The demand zone I marked in yesterday’s post did cause a small up-move to take place, but this was not a zone you could have traded due to it being found inside a daily supply zone. I do think we’re going to see a reversal out of this daily supply zone occur, but I need to see a sharp move down below the lows take place before attempting to go short, as a break will confirm to some extent the bank traders have got sell trades placed at the swing highs of the consolidation.
USD/JPY – Reversal In Progress ?
The move out of the demand zone that was taking place yesterday has continued today, and there is now more evidence to suggest that we actually be seeing a deep pullback reversal take place in the market.
The move out of the demand zone did not cause the market to break above the red line I marked in the image, which meant a move back down to the lows was still likely to take place. We have seen a move down occur, but it failed to push the market below the lows of the swing higher, which suggests the banks have got more buy trades placed into the market. The fact the low of this move down terminated close to a swing low which formed during the swing higher, is also a good sign the banks have got buy more trades placed, because we know that they like to get their trades placed close together when causing reversals to occur in the market.

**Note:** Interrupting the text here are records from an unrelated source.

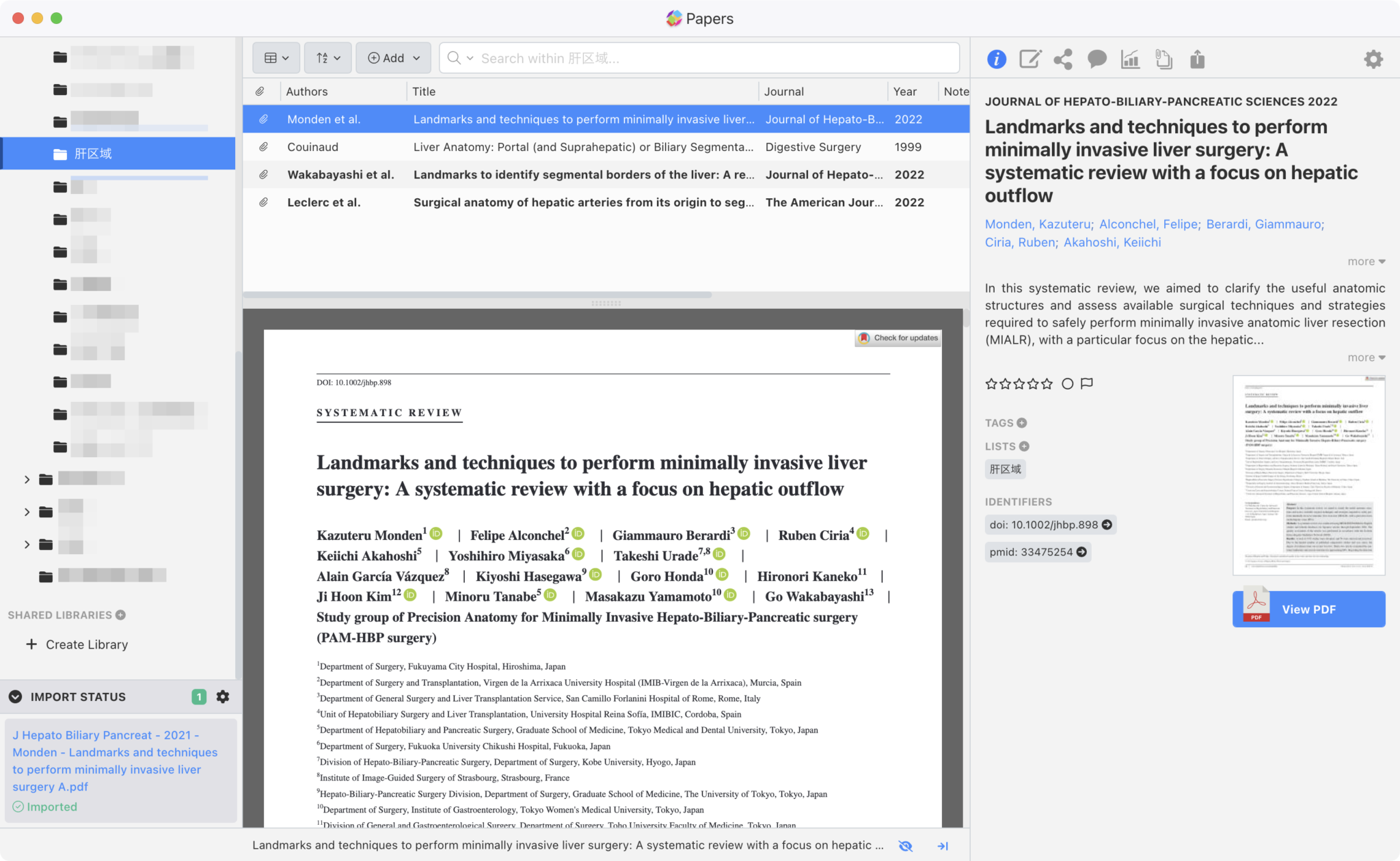This screenshot has height=861, width=1400.
Task: Sort list by Year column header
Action: click(x=904, y=91)
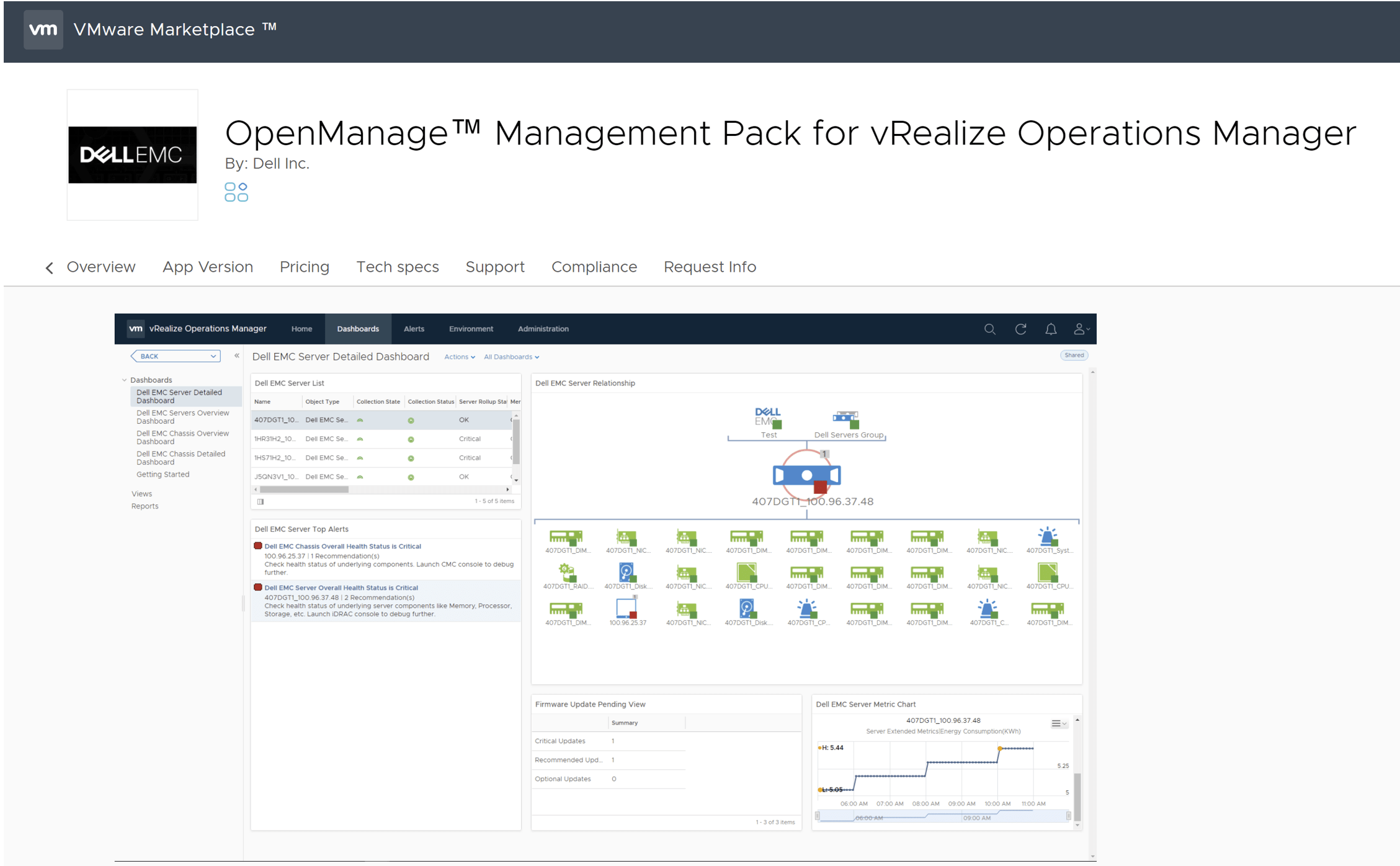
Task: Click the search magnifier icon
Action: 989,329
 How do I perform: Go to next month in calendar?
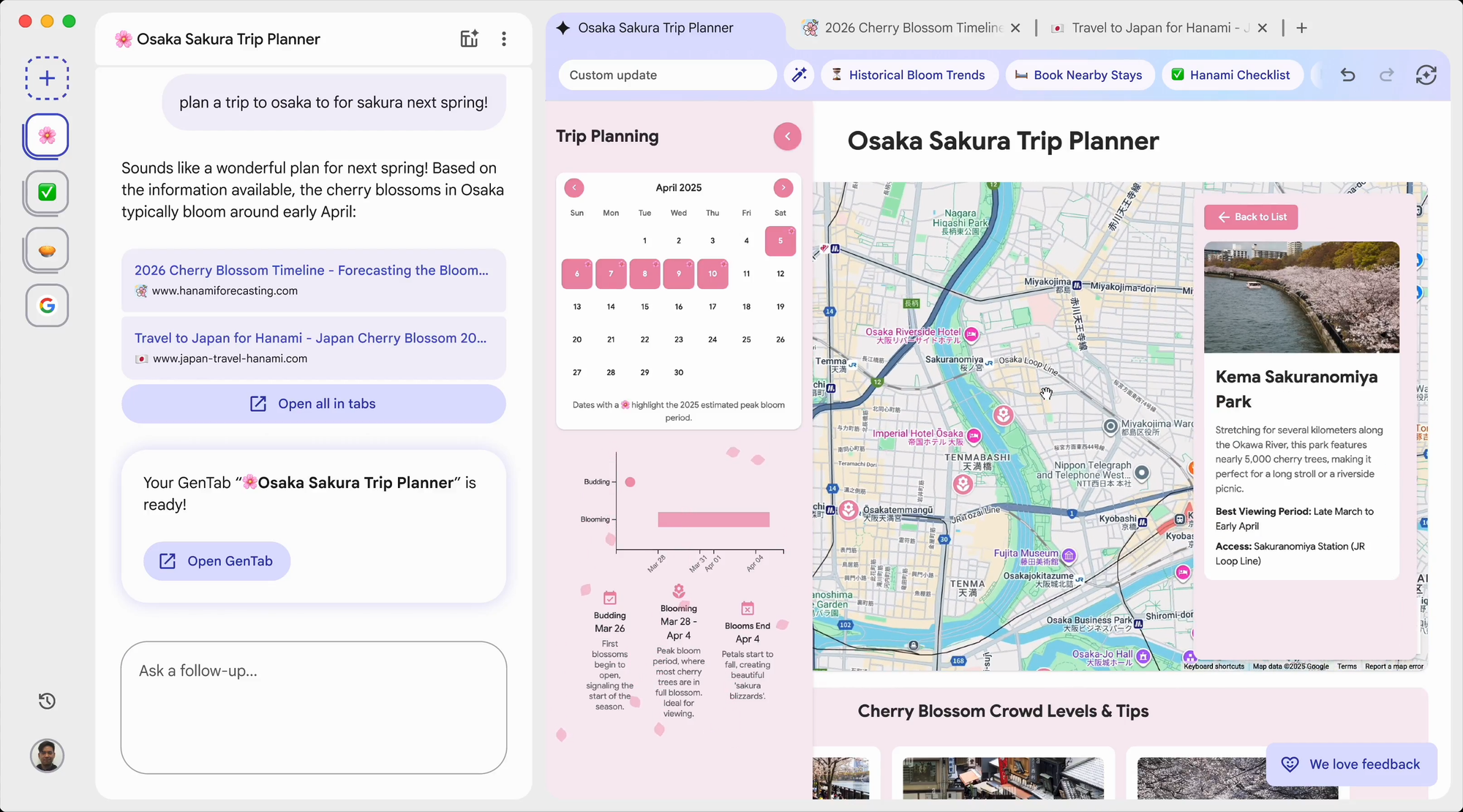[x=783, y=188]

Tonight I think it’s a good idea to watch for an entry long in the demand zone I’ve drawn from the two lows marked with X’s. If the banks have got buy trades placed here they could make the market fall back to get more placed so watch for large bullish engulfing candles to appear once the market enters the zone.
AUJD/USD – Sharp Drop Creates Supply Zone
After making a new higher high again yesterday morning it seemed like the market was going to make another one today, but this was not to be because a sharp drop took place just after midnight and pushed the market below the lows I’d marked with a red line in yesterday’s market commentary. The fact the market has broken through these lows is a sign we might be seeing a reversal take place, as all swing highs made so far including the ones made today have been reasonably close together in the prices they’ve formed at, whereas the swing lows are kind of all over the place which suggests they have formed due to the bank traders taking profits off their trades.
The most important point in the market now is the supply zone that’s been created by the sharp drop. If the swing highs and the sharp drop have been created by the bank traders placing sell trades to make the market reverse, we’ll not see the market break a large distance above the highs of the supply zone as that would be a signal that the highs have actually formed as a result of profit taking, due to the fact we know the banks like to get their trades placed as close to one another as possible when causing a reversal to take place in the market.
For now I’d keep an eye out for signs of a reversal taking place if the market re-enters the supply zone later on tonight or during tomorrow.